The following information was provided by our coding advisor, Mary Suhr.
Key points:
- Time codes (when used) for inpatient visits have changed (see below). In 2023, when you share a service with an APP, you may bill on patient medical decision making or time spent. You can add the time together and whoever spends more total time on that date of service (including face to face and non-face to-face) gets to be the service provider for that charge.
- Extra time code: 99418 for every 15 minutes increments above average inpatient code.
- Observation codes are obsolete.
- Specific requirements for documentation of History and Physical exam are NOT needed for coding. Good documentation is still important part of medical practice and for liability; patient still needs to be examined.
- ALL outpatient and inpatient E/M visits will be leveled using the same methodology.
- Coding is based on medical decision making or time code (whichever has higher complexity). When selecting a level of service for Medical Decision Making, there is still the concept of having three components/tables and the requirement that two of the three components are met. Tables 1, 2, and 3 outline the requirements.

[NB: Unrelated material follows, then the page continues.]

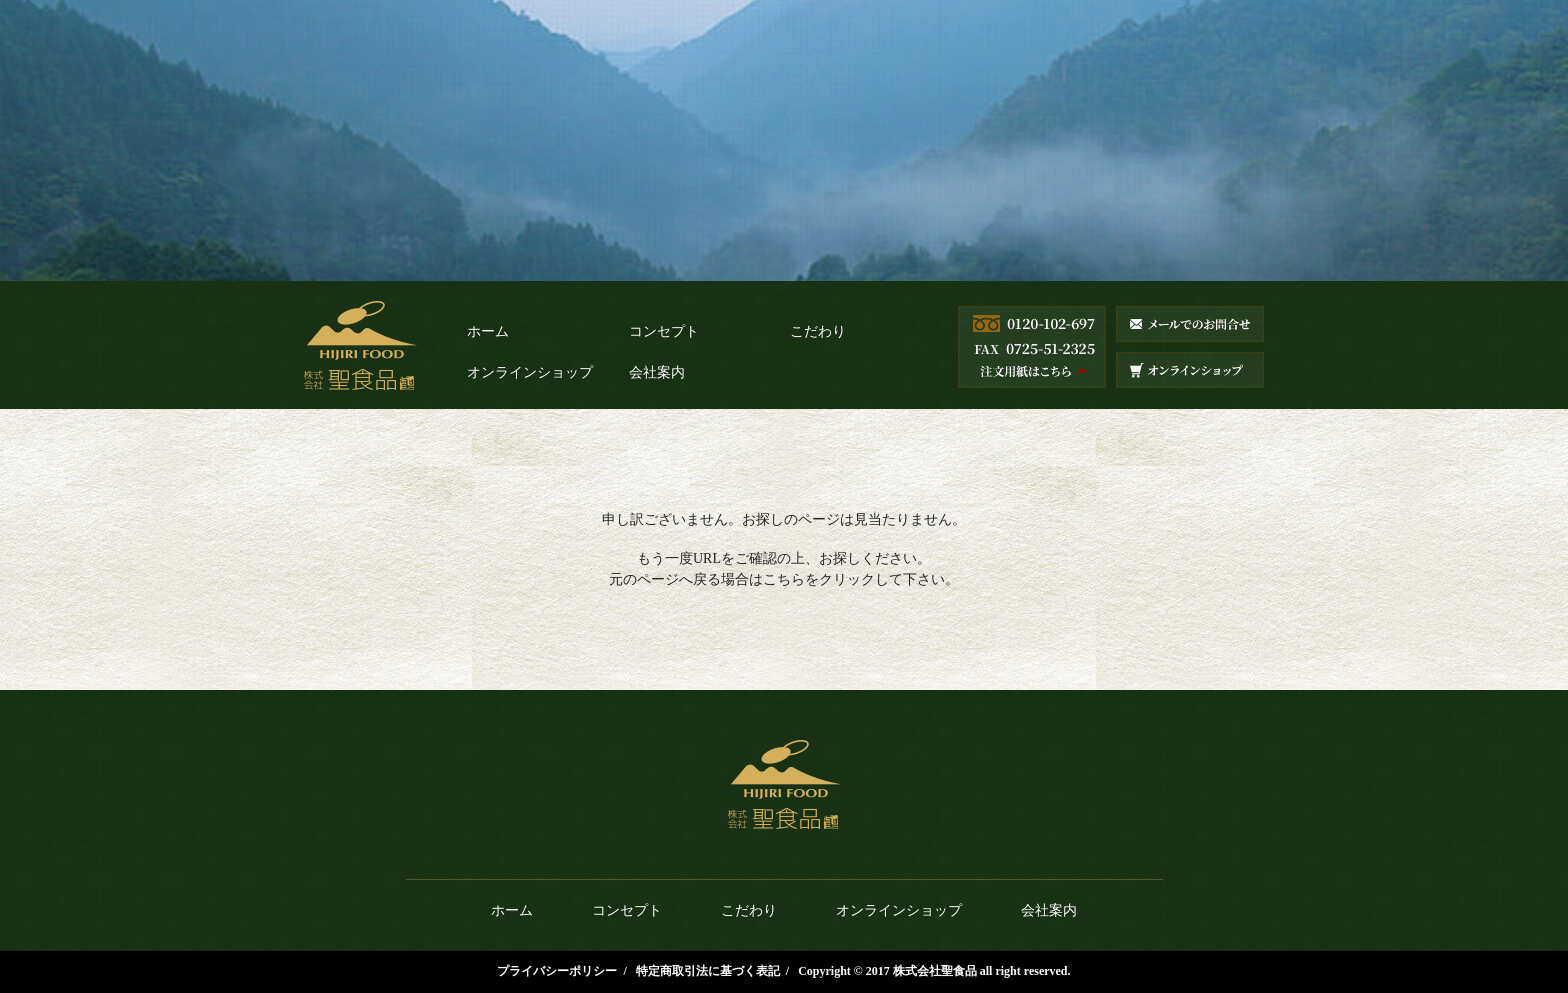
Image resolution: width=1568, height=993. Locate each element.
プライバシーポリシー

- CPT 99251 (Straightforward Inpatient Consult) and CPT 99241 (Straightforward Outpatient Consult) are going away because the history and exam requirements for consults no longer apply and history/exam was the only difference between level 1 and level 2 consultation codes.
- For consultations, you still need a requesting provider, a reason for the consult and a report back to the provider. CMS was explicit this year that assuming care of the problem is not considered a consult.
- Consultations cannot be shared between two providers (e.g. physicians and APPs). If a consultation is shared between an APP and a MD, our advisor recommends the use admission codes for those. This is true for inpatient consultations as well as office-based consultations.